Written problem:
Copy every one of the records below, keeping each line word for word.

Source material:
╔══
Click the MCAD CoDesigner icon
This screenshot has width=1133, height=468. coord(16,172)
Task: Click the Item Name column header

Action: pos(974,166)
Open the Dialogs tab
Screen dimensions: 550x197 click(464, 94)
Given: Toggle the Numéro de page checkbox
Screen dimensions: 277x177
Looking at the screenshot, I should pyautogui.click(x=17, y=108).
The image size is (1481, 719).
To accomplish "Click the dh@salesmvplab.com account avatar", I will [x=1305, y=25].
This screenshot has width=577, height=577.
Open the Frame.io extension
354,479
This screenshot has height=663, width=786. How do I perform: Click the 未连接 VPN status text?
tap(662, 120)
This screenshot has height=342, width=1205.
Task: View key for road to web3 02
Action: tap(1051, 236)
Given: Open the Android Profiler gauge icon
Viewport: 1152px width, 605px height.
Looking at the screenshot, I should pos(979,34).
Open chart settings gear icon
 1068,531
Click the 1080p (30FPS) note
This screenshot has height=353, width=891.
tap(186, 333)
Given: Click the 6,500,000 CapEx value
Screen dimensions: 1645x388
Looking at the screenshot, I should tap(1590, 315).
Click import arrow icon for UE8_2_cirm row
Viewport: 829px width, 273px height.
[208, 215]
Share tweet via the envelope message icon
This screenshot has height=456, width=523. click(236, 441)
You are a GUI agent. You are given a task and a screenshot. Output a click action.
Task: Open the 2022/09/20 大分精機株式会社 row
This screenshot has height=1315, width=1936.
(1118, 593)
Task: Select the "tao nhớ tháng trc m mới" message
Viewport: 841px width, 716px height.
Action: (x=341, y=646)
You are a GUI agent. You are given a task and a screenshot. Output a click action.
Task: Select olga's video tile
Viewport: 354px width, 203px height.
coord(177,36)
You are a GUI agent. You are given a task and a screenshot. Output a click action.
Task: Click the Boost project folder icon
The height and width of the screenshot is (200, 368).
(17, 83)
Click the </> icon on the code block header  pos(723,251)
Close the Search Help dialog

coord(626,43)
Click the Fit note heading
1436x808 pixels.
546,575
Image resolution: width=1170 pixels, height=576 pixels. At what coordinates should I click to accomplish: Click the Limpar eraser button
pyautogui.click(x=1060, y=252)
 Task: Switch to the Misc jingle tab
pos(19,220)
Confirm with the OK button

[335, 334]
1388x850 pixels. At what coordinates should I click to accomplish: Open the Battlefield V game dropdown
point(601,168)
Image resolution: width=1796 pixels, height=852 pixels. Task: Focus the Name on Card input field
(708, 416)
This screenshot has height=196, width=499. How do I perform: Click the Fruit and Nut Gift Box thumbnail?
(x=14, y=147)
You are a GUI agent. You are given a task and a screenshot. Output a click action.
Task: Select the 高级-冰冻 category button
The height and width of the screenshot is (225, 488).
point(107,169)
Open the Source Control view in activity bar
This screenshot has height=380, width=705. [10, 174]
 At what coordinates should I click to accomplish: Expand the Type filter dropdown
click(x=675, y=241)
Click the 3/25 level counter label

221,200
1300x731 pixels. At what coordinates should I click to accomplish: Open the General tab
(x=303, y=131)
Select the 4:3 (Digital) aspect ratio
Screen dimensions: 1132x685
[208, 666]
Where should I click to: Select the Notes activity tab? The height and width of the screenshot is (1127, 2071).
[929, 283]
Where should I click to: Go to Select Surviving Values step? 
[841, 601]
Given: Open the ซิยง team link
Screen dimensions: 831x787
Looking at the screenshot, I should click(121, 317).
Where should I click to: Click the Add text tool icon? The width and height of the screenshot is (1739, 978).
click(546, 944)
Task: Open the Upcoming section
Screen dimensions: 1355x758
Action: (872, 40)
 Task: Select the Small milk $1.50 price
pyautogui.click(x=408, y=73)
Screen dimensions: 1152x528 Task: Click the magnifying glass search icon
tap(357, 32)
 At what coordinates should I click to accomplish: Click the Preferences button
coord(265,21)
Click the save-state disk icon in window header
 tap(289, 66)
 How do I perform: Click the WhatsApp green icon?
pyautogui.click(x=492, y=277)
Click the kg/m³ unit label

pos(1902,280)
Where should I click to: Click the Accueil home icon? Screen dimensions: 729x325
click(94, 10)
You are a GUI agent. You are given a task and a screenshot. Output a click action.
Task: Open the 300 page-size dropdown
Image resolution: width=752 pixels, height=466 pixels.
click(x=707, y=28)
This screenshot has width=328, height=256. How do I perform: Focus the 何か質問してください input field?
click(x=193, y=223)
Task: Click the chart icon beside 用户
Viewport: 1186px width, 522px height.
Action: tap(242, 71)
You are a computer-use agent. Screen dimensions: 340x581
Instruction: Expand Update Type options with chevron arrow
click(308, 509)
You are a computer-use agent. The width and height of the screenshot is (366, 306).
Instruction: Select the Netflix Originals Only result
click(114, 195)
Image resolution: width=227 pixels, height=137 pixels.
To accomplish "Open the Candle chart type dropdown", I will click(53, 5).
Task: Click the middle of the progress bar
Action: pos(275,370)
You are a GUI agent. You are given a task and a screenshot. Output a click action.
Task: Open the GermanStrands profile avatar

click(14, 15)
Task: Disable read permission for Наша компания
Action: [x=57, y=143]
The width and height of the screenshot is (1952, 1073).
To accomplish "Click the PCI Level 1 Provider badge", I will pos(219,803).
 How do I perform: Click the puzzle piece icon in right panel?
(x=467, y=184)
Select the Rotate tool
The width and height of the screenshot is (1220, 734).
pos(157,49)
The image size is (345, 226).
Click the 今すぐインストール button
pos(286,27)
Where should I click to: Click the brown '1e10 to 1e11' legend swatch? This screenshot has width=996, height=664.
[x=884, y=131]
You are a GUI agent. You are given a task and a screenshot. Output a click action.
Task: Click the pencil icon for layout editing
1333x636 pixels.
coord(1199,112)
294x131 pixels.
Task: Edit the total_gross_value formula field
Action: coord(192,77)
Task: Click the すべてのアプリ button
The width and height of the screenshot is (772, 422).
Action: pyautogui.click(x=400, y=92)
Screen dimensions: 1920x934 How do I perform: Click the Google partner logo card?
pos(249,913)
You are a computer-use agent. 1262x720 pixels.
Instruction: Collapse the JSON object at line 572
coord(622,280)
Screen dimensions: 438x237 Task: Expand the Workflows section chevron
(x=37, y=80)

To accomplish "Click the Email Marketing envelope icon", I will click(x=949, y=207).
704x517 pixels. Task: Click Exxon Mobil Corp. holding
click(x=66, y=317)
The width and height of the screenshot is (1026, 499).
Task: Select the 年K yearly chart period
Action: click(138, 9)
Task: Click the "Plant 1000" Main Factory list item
╚══
Response below:
Click the MCAD CoDesigner icon
This screenshot has width=1133, height=468. coord(16,172)
Task: Click the Item Name column header

Action: pos(974,166)
Open the Dialogs tab
Screen dimensions: 550x197 click(464, 94)
Given: Toggle the Numéro de page checkbox
Screen dimensions: 277x177
Looking at the screenshot, I should pyautogui.click(x=17, y=108).
The image size is (1481, 719).
To accomplish "Click the dh@salesmvplab.com account avatar", I will [x=1305, y=25].
This screenshot has width=577, height=577.
Open the Frame.io extension
354,479
This screenshot has height=663, width=786. How do I perform: Click the 未连接 VPN status text?
tap(662, 120)
This screenshot has height=342, width=1205.
Task: View key for road to web3 02
Action: tap(1051, 236)
Given: Open the Android Profiler gauge icon
Viewport: 1152px width, 605px height.
Looking at the screenshot, I should pos(979,34).
Open chart settings gear icon
 1068,531
Click the 1080p (30FPS) note
This screenshot has height=353, width=891.
tap(186, 333)
Given: Click the 6,500,000 CapEx value
Screen dimensions: 1645x388
Looking at the screenshot, I should tap(1590, 315).
Click import arrow icon for UE8_2_cirm row
Viewport: 829px width, 273px height.
[208, 215]
Share tweet via the envelope message icon
This screenshot has height=456, width=523. click(236, 441)
You are a GUI agent. You are given a task and a screenshot. Output a click action.
Task: Open the 2022/09/20 大分精機株式会社 row
This screenshot has height=1315, width=1936.
(1118, 593)
Task: Select the "tao nhớ tháng trc m mới" message
Viewport: 841px width, 716px height.
Action: (x=341, y=646)
You are a GUI agent. You are given a task and a screenshot. Output a click action.
Task: Select olga's video tile
Viewport: 354px width, 203px height.
coord(177,36)
You are a GUI agent. You are given a task and a screenshot. Output a click action.
Task: Click the Boost project folder icon
The height and width of the screenshot is (200, 368).
(17, 83)
Click the </> icon on the code block header  pos(723,251)
Close the Search Help dialog

coord(626,43)
Click the Fit note heading
1436x808 pixels.
546,575
Image resolution: width=1170 pixels, height=576 pixels. At what coordinates should I click to accomplish: Click the Limpar eraser button
pyautogui.click(x=1060, y=252)
 Task: Switch to the Misc jingle tab
pos(19,220)
Confirm with the OK button

[335, 334]
1388x850 pixels. At what coordinates should I click to accomplish: Open the Battlefield V game dropdown
point(601,168)
Image resolution: width=1796 pixels, height=852 pixels. Task: Focus the Name on Card input field
(708, 416)
This screenshot has height=196, width=499. How do I perform: Click the Fruit and Nut Gift Box thumbnail?
(x=14, y=147)
You are a GUI agent. You are given a task and a screenshot. Output a click action.
Task: Select the 高级-冰冻 category button
The height and width of the screenshot is (225, 488).
point(107,169)
Open the Source Control view in activity bar
This screenshot has height=380, width=705. [10, 174]
 At what coordinates should I click to accomplish: Expand the Type filter dropdown
click(x=675, y=241)
Click the 3/25 level counter label

221,200
1300x731 pixels. At what coordinates should I click to accomplish: Open the General tab
(x=303, y=131)
Select the 4:3 (Digital) aspect ratio
Screen dimensions: 1132x685
[208, 666]
Where should I click to: Select the Notes activity tab? The height and width of the screenshot is (1127, 2071).
[929, 283]
Where should I click to: Go to Select Surviving Values step? 
[841, 601]
Given: Open the ซิยง team link
Screen dimensions: 831x787
Looking at the screenshot, I should click(121, 317).
Where should I click to: Click the Add text tool icon? The width and height of the screenshot is (1739, 978).
click(546, 944)
Task: Open the Upcoming section
Screen dimensions: 1355x758
Action: (872, 40)
 Task: Select the Small milk $1.50 price
pyautogui.click(x=408, y=73)
Screen dimensions: 1152x528 Task: Click the magnifying glass search icon
tap(357, 32)
 At what coordinates should I click to accomplish: Click the Preferences button
coord(265,21)
Click the save-state disk icon in window header
 tap(289, 66)
 How do I perform: Click the WhatsApp green icon?
pyautogui.click(x=492, y=277)
Click the kg/m³ unit label

pos(1902,280)
Where should I click to: Click the Accueil home icon? Screen dimensions: 729x325
click(94, 10)
You are a GUI agent. You are given a task and a screenshot. Output a click action.
Task: Open the 300 page-size dropdown
Image resolution: width=752 pixels, height=466 pixels.
click(x=707, y=28)
This screenshot has width=328, height=256. How do I perform: Focus the 何か質問してください input field?
click(x=193, y=223)
Task: Click the chart icon beside 用户
Viewport: 1186px width, 522px height.
Action: tap(242, 71)
You are a computer-use agent. Screen dimensions: 340x581
Instruction: Expand Update Type options with chevron arrow
click(308, 509)
You are a computer-use agent. The width and height of the screenshot is (366, 306).
Instruction: Select the Netflix Originals Only result
click(114, 195)
Image resolution: width=227 pixels, height=137 pixels.
To accomplish "Open the Candle chart type dropdown", I will click(53, 5).
Task: Click the middle of the progress bar
Action: pos(275,370)
You are a GUI agent. You are given a task and a screenshot. Output a click action.
Task: Open the GermanStrands profile avatar

click(14, 15)
Task: Disable read permission for Наша компания
Action: [x=57, y=143]
The width and height of the screenshot is (1952, 1073).
To accomplish "Click the PCI Level 1 Provider badge", I will pos(219,803).
 How do I perform: Click the puzzle piece icon in right panel?
(x=467, y=184)
Select the Rotate tool
The width and height of the screenshot is (1220, 734).
pos(157,49)
The image size is (345, 226).
Click the 今すぐインストール button
pos(286,27)
Where should I click to: Click the brown '1e10 to 1e11' legend swatch? This screenshot has width=996, height=664.
[x=884, y=131]
You are a GUI agent. You are given a task and a screenshot. Output a click action.
Task: Click the pencil icon for layout editing
1333x636 pixels.
coord(1199,112)
294x131 pixels.
Task: Edit the total_gross_value formula field
Action: coord(192,77)
Task: Click the すべてのアプリ button
The width and height of the screenshot is (772, 422).
Action: pyautogui.click(x=400, y=92)
Screen dimensions: 1920x934 How do I perform: Click the Google partner logo card?
pos(249,913)
You are a computer-use agent. 1262x720 pixels.
Instruction: Collapse the JSON object at line 572
coord(622,280)
Screen dimensions: 438x237 Task: Expand the Workflows section chevron
(x=37, y=80)

To accomplish "Click the Email Marketing envelope icon", I will click(x=949, y=207).
704x517 pixels. Task: Click Exxon Mobil Corp. holding
click(x=66, y=317)
The width and height of the screenshot is (1026, 499).
Task: Select the 年K yearly chart period
Action: click(138, 9)
Task: Click the "Plant 1000" Main Factory list item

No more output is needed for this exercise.